Available on JSTOR at: doi.org/10.2307/3334345

Abstract

Au Mali le rapport qui existe entre la musique et la politique est très intime. Ce phénomène est dû, en partie, au rôle essentiel qu'a toujours joué la musique dans les sociétés africaines. Mais ce qu'il faut souligner c'est que la musique est au service de l'Etat moderne du Mali: l'affirmation, par la musique, de l'héritage du passé héroïque de l'ancien empire du Mali peut fonder et étayer la fierté nationale tellement nécessaire è un nouvel état. Les griots sont les membres héréditaires d'une caste de musiciens qui ont traditionnellement joué le rôle d'intermédiaire entre les dirigeants et leurs sujets–entre les souhaits des uns et les requêtes des autres. Dans le Mali d'aujourd'hui leur rôle n'a que peu changé.

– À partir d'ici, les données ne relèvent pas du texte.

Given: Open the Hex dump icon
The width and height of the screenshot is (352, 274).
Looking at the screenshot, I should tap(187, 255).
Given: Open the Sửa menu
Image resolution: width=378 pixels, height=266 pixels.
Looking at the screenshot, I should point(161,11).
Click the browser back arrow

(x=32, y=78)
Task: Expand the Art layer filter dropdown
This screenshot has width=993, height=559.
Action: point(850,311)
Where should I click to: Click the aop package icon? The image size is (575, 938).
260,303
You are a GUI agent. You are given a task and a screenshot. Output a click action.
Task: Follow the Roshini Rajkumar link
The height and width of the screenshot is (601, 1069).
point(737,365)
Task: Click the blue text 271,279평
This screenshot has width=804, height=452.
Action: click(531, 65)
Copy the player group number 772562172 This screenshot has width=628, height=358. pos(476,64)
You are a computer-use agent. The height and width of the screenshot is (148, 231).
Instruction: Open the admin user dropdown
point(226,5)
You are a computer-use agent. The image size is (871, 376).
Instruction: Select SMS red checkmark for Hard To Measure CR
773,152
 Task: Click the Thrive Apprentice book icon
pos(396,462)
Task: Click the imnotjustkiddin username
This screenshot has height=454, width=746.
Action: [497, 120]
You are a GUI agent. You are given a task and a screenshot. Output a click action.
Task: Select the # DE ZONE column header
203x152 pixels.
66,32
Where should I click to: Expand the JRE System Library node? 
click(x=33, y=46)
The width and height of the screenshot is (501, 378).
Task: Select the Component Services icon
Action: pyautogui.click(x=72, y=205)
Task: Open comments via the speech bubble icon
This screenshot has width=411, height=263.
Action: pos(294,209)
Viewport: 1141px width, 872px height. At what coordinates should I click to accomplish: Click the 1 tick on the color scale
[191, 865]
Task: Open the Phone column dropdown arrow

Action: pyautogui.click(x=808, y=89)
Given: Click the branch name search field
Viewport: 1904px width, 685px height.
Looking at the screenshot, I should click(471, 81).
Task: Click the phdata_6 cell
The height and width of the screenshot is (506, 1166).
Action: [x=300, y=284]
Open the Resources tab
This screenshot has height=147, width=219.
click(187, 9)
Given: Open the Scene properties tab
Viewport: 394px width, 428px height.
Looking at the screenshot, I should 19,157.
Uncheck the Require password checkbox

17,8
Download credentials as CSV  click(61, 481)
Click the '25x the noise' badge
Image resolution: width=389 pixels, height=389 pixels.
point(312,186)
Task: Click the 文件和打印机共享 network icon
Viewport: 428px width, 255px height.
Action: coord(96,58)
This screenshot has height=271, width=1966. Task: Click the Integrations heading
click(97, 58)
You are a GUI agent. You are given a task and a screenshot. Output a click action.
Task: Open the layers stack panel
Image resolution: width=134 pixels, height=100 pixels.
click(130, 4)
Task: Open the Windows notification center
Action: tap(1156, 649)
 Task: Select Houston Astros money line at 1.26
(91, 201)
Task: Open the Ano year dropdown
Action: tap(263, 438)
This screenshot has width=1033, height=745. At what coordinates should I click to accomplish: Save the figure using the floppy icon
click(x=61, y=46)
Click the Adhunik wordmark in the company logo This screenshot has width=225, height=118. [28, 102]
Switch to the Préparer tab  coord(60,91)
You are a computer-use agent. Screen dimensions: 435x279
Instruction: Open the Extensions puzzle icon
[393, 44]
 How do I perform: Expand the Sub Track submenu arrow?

Qu'elles soient traditionnelles ou non, leurs chansons s'adressent encore au peuple aujourd'hui–soit par l'association des actes héroïques du présent avec la grandeur du passé, soit par la création de chansons complètement neuves pour commémorer un événement récent. Celle écrite è l'éloge du Président Keita lorsqu'il est revenu dernièrement d'un congrès en est un exemple. Le musicien du Mali ne se contente pas d'amuser un public de spectateurs. Bien au contraire, il a une vraie fonction dans la vie politique de cet Etat.